Autonomia differenziale, i 7 punti bocciati dalla Corte
Ecco i sette punti in cui la legge sull’autonomia differenziata è stata giudicata incostituzionale:
- Le materie: La Corte ha messo in discussione l’idea che si possano trasferire “intere materie” a una Regione senza una giustificazione adeguata. Il principio di sussidiarietà impone che si trasferiscano solo specifiche funzioni legislative e amministrative, e solo quando ciò è giustificato dalla realtà locale.
- La fonte: Un altro aspetto considerato problematico è la possibilità che il Governo stabilisca con un decreto i livelli essenziali di prestazione (LEP), senza il necessario coinvolgimento del Parlamento. Questo limita di fatto la democraticità della procedura e la possibilità di un ampio dibattito pubblico.
- La delega: La Corte ha bocciato anche l’idea di affidare al Governo la definizione dei LEP riguardanti diritti civili e sociali senza dare indicazioni precise su come questi debbano essere determinati.
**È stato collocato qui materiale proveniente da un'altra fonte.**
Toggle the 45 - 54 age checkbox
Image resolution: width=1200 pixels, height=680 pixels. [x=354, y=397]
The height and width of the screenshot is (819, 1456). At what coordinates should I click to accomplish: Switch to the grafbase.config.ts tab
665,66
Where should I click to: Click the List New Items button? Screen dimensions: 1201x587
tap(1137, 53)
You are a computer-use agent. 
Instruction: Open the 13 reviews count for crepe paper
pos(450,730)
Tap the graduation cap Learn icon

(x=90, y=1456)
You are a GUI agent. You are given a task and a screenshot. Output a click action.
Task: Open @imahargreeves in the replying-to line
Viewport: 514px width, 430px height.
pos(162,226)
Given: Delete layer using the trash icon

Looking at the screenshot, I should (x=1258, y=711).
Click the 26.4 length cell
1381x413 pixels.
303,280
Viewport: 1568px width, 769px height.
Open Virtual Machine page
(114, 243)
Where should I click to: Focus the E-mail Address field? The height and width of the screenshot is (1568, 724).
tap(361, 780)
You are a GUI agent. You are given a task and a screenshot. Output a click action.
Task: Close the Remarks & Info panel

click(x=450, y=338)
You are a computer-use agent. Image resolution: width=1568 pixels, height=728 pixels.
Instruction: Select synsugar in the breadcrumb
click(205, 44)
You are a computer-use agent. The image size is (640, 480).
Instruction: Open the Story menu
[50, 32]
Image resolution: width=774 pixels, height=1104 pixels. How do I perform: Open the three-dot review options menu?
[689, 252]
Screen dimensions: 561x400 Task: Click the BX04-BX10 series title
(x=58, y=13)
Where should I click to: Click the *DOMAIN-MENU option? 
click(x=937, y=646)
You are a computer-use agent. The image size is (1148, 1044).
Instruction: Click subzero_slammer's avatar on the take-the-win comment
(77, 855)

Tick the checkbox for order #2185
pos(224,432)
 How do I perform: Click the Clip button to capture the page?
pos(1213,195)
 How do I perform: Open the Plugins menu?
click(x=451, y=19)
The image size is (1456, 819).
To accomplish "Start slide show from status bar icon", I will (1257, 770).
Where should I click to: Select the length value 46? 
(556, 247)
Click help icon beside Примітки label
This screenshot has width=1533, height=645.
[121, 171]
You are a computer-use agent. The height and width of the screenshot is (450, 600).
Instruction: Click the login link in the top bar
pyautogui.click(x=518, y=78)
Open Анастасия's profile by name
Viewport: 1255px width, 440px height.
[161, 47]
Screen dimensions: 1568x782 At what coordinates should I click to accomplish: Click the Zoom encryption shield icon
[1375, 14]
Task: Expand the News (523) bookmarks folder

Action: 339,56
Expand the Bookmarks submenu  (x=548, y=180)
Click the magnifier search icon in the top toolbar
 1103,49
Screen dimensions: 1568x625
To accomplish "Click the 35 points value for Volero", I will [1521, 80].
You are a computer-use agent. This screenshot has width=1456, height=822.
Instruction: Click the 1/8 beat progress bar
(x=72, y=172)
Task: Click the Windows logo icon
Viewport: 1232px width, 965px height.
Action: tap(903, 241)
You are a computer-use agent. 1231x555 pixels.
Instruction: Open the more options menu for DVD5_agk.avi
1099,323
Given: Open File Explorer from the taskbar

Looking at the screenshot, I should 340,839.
Un potere così ampio conferito senza criteri chiari potrebbe compromettere i diritti fondamentali dei cittadini.
- La spesa storica: La legge di bilancio 2023 prevedeva che la determinazione dei LEP si basasse sulla spesa storica delle Regioni. Questo meccanismo è stato giudicato problematico, in quanto rischia di penalizzare le Regioni più povere o con meno risorse, allontanandole ulteriormente dalla parità di trattamento.
- La solidarietà: La Corte ha ribadito che la solidarietà tra le Regioni non può essere una scelta opzionale. Il concetto di unità della Repubblica implica che tutte le Regioni contribuiscano agli obiettivi di finanza pubblica, garantendo così un’uguaglianza di trattamento tra i cittadini, a prescindere dalla loro residenza.
- I tributi: È stato escluso che una delega possa modificare le aliquote dei tributi per finanziare le funzioni trasferite alle Regioni, in modo che vengano premiate le Regioni più efficienti. Un simile sistema rischierebbe di favorire quelle meno efficienti, penalizzando i cittadini che vivono nelle Regioni meno in grado di gestire i fondi trasferiti.
- Le Regioni a Statuto speciale: La Corte ha anche sollevato dubbi sull’applicabilità dell’autonomia differenziata alle Regioni a Statuto speciale. Queste ultime, infatti, già dispongono di maggiore autonomia e, per ottenere ulteriori competenze, possono avvalersi delle procedure previste dai loro statuti. L’estensione indiscriminata dell’autonomia potrebbe portare a disparità di trattamento fra Regioni.
Cosa cambia per i cittadini dopo la Consulta
Per ora, la riforma dell’autonomia differenziata non va come previsto. Le sette disposizioni bocciate dalla Corte ridisegnano l’intero impianto della legge, portando con sé inevitabili conseguenze pratiche per i cittadini. In particolare, le Regioni si troveranno a fare i conti con un sistema che impone maggiori vincoli e controlli centrali, ma che allo stesso tempo lascia intravedere opportunità di autogoverno più ampie. Le modifiche imposte dalla Corte potrebbero infatti dare maggiore equilibrio al sistema, evitando che alcune aree del paese restino indietro rispetto alle altre.
La partita sull’autonomia è tutt’altro che conclusa. Se la riforma inizialmente sembrava un passo verso un’Italia più “federalista”, il parere della Consulta ci ricorda che c’è bisogno di maggiori tutele per la coesione nazionale e per i diritti di tutti i cittadini.